(Stored records)
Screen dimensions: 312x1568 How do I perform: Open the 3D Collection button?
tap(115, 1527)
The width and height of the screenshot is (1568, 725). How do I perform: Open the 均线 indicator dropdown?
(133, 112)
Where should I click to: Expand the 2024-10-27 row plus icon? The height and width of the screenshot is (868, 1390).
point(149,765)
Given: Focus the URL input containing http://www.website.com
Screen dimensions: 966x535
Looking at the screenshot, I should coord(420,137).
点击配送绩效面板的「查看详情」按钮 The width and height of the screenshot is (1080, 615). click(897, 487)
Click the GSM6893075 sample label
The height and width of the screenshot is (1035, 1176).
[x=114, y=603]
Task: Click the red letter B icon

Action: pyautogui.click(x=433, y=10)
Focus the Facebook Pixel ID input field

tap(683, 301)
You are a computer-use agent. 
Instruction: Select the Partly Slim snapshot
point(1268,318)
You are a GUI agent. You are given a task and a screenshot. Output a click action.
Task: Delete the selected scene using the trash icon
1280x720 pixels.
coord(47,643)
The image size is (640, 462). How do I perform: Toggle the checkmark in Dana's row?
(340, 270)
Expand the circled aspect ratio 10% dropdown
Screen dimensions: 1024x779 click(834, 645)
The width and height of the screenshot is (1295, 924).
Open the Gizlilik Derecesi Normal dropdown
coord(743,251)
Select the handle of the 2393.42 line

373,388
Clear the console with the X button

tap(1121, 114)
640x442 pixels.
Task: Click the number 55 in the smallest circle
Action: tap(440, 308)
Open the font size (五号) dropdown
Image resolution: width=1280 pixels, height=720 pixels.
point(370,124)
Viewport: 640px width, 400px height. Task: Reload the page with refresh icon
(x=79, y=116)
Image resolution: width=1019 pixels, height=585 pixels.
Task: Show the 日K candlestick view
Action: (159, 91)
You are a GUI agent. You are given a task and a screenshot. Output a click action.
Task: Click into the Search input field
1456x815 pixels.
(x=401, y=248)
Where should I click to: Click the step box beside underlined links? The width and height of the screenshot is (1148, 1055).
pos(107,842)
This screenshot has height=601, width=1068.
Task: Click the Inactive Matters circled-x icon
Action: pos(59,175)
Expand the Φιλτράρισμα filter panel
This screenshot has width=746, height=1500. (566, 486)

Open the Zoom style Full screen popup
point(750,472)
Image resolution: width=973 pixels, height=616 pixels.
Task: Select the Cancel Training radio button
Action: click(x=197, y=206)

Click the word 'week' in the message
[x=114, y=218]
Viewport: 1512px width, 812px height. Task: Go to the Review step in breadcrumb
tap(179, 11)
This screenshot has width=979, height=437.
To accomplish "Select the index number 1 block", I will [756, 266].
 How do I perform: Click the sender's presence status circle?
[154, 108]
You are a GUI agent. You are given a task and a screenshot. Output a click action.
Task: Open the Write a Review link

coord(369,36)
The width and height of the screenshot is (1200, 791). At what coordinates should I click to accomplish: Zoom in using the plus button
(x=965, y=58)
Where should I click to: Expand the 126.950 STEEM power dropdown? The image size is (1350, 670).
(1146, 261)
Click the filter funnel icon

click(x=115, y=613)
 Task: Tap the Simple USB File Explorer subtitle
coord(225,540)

[WORK INSTRUCTION]
Starting at the line that contains "Task: Open the Write a Review link", retype every line through the end of the records exactly, and nothing else.

[SOLUTION BELOW]
Task: Open the Write a Review link

coord(369,36)
The width and height of the screenshot is (1200, 791). At what coordinates should I click to accomplish: Zoom in using the plus button
(x=965, y=58)
Where should I click to: Expand the 126.950 STEEM power dropdown? The image size is (1350, 670).
(1146, 261)
Click the filter funnel icon

click(x=115, y=613)
 Task: Tap the Simple USB File Explorer subtitle
coord(225,540)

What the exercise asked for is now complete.